Pixel coordinate grounding data

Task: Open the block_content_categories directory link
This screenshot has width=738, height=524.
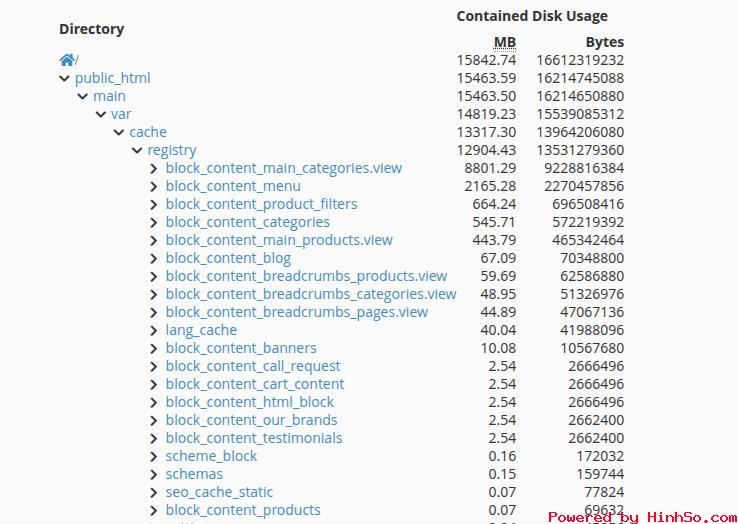Action: pyautogui.click(x=247, y=222)
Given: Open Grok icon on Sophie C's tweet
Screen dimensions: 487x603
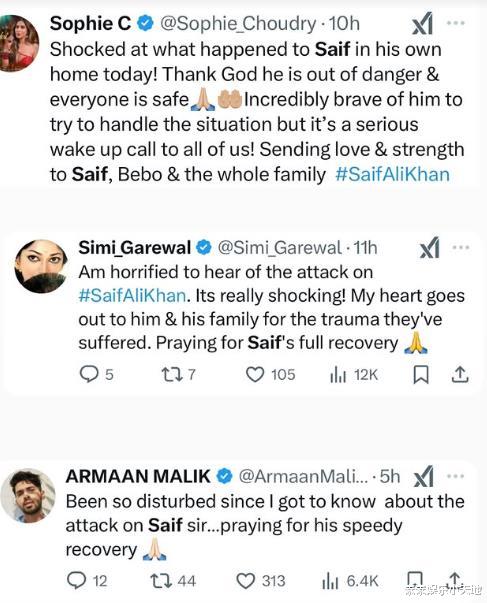Looking at the screenshot, I should (422, 24).
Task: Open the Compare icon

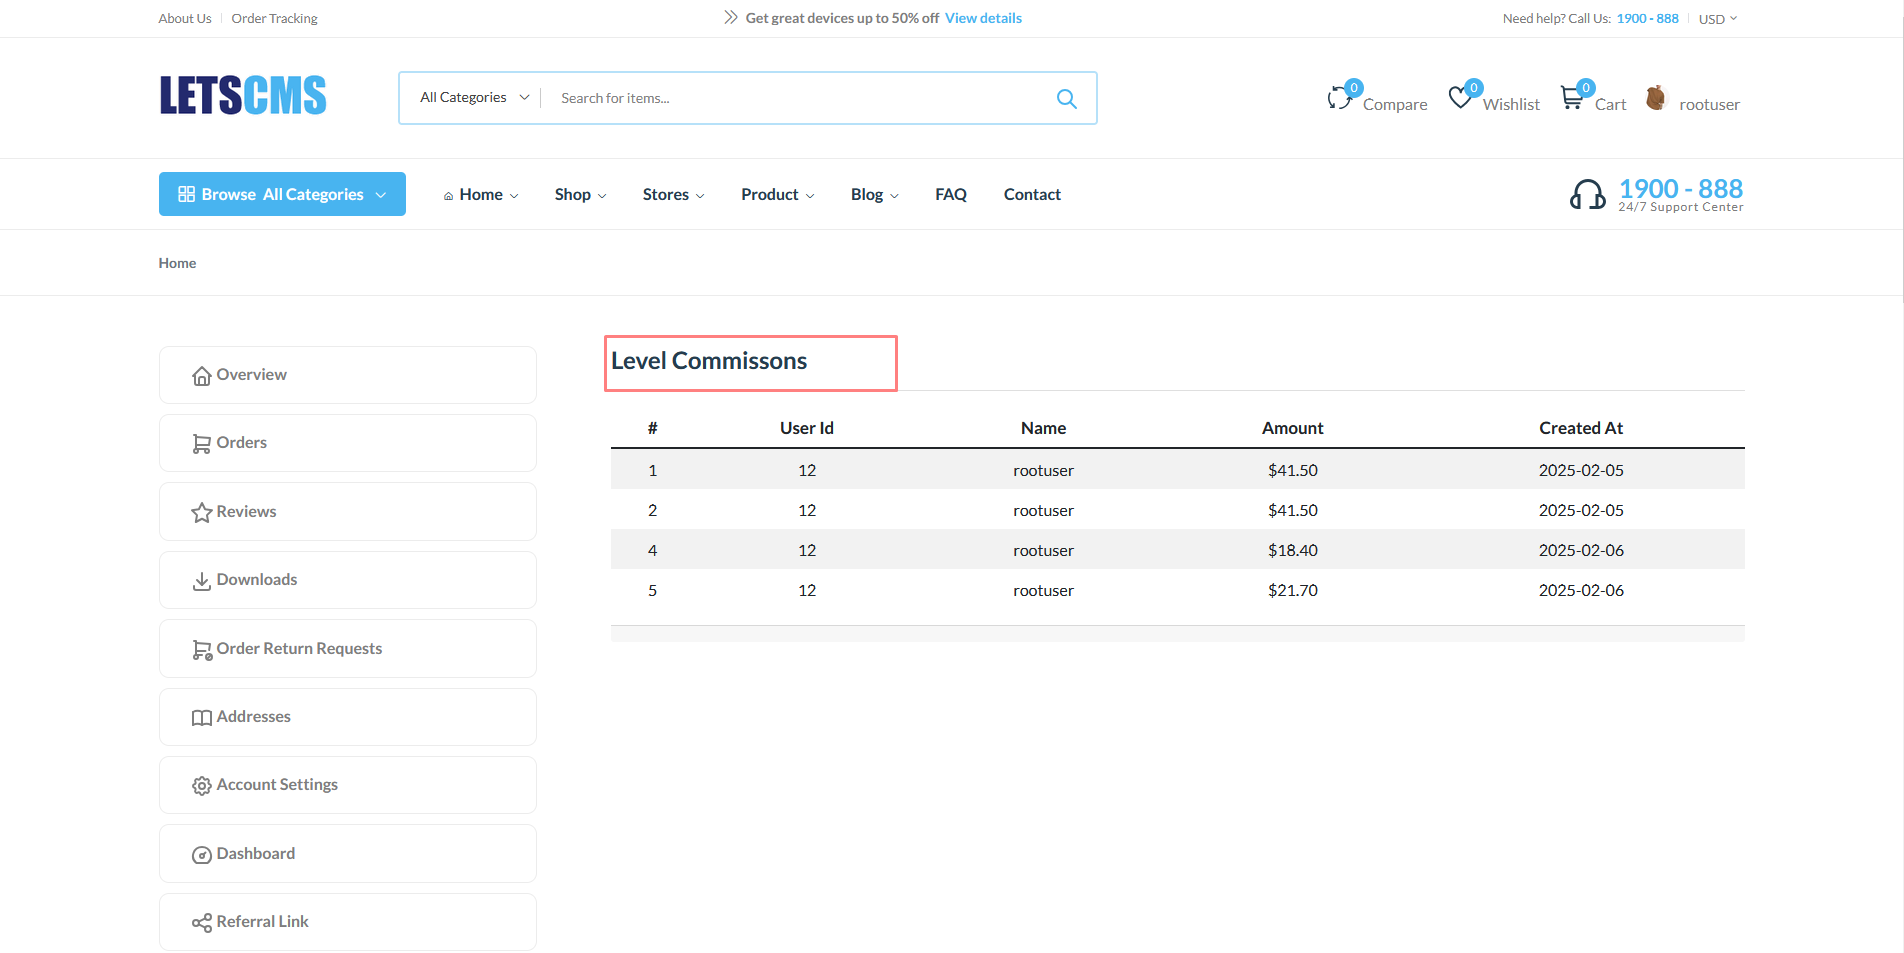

• **TASK PROMPT**:
Retype exactly the lines from the one containing "Given: Open Grok icon on Sophie C's tweet" through the last line of the records above, both included, and leave out any pictures.

• **ANSWER BOX**:
Given: Open Grok icon on Sophie C's tweet
Screen dimensions: 487x603
Looking at the screenshot, I should (422, 24).
Task: Open the Compare icon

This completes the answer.